_Directions_.
Scan the material below for lines with the word "computer". Reply with the count and no other words.

_Data_.
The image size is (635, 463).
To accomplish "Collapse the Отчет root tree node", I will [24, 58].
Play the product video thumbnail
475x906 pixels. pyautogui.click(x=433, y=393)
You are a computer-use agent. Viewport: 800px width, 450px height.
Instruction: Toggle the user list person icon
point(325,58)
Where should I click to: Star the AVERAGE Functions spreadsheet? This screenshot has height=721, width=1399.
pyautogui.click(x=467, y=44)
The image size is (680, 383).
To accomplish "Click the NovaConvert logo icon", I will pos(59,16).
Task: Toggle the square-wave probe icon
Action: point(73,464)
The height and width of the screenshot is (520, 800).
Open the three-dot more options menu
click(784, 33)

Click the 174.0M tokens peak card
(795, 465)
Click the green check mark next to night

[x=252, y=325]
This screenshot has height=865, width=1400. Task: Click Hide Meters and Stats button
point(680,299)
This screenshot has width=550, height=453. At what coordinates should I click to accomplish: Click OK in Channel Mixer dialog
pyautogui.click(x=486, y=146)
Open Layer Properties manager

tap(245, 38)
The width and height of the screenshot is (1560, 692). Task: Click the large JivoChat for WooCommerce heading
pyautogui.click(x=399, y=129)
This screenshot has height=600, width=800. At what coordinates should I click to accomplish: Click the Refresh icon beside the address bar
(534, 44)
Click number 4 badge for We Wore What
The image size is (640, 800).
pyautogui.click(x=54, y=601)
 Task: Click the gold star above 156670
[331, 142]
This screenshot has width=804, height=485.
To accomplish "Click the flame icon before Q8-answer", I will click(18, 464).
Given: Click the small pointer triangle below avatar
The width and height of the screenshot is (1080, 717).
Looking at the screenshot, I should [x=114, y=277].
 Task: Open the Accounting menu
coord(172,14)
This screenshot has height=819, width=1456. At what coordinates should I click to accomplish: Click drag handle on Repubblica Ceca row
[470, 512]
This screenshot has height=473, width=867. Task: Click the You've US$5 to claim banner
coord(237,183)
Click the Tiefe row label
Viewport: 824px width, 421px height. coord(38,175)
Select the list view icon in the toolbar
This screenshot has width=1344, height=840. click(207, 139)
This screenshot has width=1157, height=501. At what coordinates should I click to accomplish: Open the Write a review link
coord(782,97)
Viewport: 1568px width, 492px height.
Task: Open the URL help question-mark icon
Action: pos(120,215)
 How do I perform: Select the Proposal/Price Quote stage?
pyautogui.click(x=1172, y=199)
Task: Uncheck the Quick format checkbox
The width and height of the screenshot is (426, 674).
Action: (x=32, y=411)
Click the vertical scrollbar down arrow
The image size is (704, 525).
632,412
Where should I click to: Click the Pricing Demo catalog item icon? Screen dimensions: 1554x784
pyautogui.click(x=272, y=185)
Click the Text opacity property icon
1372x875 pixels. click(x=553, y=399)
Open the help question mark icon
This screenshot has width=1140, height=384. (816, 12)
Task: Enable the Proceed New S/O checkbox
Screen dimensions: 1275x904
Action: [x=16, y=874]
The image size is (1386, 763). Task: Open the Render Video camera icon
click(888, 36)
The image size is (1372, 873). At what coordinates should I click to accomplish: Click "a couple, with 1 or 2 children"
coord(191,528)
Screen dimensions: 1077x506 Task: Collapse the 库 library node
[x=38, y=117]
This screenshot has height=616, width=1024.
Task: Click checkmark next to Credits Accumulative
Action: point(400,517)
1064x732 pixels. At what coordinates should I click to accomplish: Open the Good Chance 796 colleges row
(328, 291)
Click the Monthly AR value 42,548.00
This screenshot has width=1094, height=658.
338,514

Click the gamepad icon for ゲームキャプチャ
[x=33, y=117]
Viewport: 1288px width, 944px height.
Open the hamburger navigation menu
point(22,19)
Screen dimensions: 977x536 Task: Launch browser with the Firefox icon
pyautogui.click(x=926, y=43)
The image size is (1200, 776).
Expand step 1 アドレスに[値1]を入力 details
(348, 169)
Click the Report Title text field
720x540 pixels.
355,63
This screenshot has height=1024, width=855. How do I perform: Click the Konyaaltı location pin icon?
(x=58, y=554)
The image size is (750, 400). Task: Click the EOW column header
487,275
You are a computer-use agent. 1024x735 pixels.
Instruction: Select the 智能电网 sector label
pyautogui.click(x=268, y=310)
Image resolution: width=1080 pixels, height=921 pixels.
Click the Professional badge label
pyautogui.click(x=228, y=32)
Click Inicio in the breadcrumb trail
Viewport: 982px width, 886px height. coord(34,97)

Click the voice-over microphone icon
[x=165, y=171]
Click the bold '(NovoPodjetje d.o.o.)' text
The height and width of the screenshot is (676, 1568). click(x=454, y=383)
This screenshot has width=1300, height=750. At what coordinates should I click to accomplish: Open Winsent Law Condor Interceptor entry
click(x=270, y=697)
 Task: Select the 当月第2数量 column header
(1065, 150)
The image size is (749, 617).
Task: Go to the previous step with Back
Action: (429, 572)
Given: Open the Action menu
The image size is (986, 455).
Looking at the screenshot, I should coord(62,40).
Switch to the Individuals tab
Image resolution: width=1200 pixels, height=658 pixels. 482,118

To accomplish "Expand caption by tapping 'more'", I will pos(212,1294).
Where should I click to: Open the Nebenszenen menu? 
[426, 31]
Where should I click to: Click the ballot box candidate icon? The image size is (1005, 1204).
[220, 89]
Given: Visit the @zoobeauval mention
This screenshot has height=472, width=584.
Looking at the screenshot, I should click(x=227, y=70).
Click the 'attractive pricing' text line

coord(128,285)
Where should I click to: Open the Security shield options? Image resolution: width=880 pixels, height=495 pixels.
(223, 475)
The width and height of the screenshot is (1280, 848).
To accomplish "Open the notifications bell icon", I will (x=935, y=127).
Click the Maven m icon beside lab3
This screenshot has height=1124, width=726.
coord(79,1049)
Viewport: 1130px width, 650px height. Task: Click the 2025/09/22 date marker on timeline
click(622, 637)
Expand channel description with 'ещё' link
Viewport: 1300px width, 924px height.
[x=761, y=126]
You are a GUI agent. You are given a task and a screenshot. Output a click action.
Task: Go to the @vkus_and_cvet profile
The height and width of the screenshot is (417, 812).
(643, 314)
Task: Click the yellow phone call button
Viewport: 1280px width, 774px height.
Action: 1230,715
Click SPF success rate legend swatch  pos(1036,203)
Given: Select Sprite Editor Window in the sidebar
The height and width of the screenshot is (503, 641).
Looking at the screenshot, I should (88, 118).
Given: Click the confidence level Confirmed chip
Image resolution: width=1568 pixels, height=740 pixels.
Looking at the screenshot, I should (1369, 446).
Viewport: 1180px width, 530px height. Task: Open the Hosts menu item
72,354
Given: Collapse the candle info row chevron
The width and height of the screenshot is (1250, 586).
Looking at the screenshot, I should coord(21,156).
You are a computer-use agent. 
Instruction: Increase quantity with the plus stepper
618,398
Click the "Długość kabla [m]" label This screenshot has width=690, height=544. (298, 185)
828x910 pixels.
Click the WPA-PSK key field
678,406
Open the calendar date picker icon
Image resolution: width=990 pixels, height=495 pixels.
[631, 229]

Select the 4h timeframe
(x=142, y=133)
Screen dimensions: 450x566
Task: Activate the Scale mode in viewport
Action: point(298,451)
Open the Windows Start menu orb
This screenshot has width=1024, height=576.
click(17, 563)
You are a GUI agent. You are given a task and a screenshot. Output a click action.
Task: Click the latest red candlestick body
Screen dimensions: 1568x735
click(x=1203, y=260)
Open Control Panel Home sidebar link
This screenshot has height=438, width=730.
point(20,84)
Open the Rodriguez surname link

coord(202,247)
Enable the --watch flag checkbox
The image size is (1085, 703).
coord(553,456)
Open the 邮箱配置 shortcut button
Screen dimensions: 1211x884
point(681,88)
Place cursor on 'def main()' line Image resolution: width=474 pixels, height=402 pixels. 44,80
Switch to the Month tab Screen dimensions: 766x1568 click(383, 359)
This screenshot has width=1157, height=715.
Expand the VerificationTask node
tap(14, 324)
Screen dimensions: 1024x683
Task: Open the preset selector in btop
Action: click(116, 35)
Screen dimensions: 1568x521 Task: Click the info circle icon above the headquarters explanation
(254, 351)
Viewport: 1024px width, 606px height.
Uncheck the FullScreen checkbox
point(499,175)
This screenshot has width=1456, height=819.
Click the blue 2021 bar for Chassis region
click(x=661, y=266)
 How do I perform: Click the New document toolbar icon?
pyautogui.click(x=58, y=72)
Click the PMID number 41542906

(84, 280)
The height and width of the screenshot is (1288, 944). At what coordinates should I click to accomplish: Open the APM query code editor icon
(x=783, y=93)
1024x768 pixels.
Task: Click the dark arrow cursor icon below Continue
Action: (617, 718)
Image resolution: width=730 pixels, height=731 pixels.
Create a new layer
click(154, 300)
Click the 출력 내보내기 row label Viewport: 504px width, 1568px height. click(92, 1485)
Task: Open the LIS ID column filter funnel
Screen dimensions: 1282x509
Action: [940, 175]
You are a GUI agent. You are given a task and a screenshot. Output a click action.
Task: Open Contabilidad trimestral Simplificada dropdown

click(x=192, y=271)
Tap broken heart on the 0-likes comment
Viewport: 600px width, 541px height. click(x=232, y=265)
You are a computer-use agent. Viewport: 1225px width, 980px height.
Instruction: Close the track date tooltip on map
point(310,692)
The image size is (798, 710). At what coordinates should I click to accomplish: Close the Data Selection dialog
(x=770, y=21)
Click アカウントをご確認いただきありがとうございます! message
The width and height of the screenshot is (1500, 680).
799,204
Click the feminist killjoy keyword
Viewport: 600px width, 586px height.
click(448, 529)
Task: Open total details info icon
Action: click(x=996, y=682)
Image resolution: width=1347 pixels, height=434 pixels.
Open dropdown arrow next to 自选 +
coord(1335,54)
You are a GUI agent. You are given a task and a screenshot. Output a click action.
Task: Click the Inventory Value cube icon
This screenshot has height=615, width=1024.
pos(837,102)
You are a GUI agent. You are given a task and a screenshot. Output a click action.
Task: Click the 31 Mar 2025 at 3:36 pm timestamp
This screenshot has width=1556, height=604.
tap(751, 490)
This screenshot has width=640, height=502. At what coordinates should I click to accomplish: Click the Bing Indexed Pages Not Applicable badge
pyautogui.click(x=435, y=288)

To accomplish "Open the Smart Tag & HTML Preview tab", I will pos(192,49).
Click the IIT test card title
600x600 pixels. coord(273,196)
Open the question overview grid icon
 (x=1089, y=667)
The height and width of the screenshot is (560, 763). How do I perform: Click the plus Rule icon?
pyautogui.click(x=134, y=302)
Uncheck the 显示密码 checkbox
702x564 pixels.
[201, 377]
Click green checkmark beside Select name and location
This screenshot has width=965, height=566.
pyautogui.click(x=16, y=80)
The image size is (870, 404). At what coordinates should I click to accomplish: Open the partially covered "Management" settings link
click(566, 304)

_Result for this exercise_.
4